→ **EXERCISE**
Count the rows below that contain the string "height", treating uppercase and lowercase as different, and reply with the number alone.

→ **DATASET ENTRIES**
◇ ◇ ◇ ◇ ◇

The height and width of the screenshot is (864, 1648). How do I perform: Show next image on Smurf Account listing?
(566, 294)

◇ ◇ ◇ ◇ ◇

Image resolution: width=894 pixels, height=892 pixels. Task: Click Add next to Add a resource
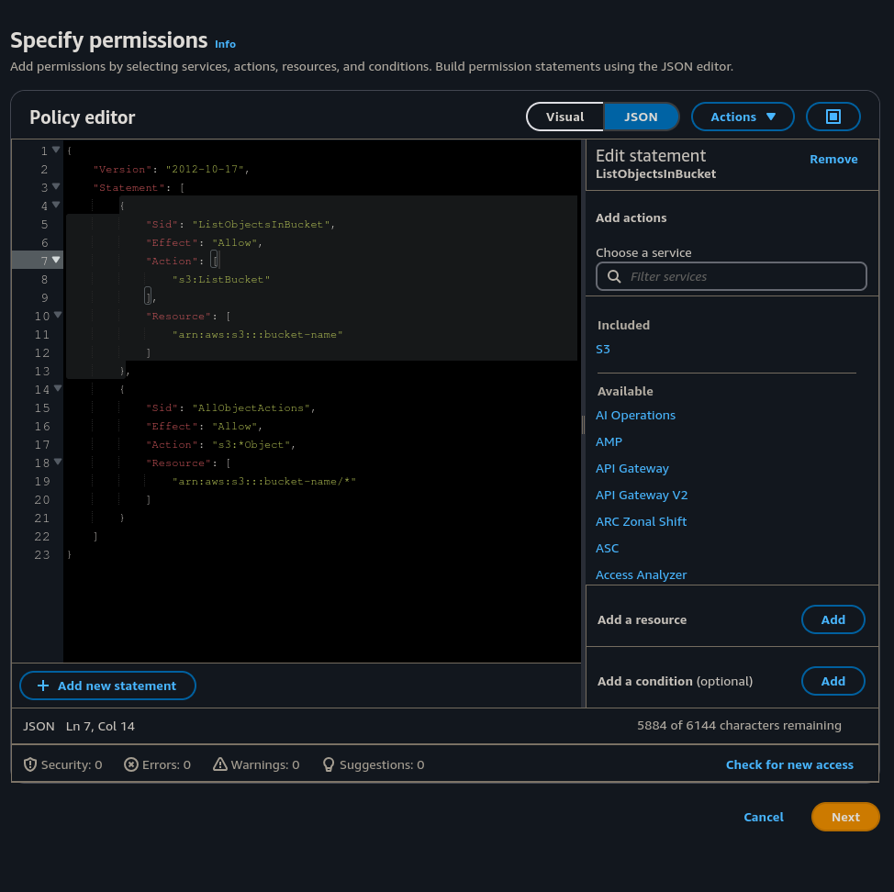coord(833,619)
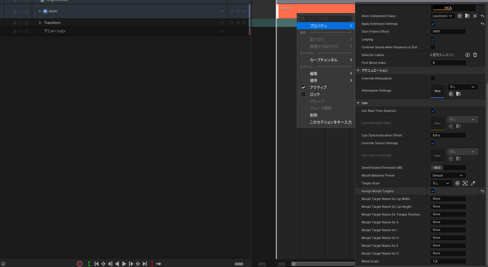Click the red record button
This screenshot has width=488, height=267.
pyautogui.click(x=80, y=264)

◇ ◇ ◇ ◇ ◇

→ **EXERCISE OUTPUT**
3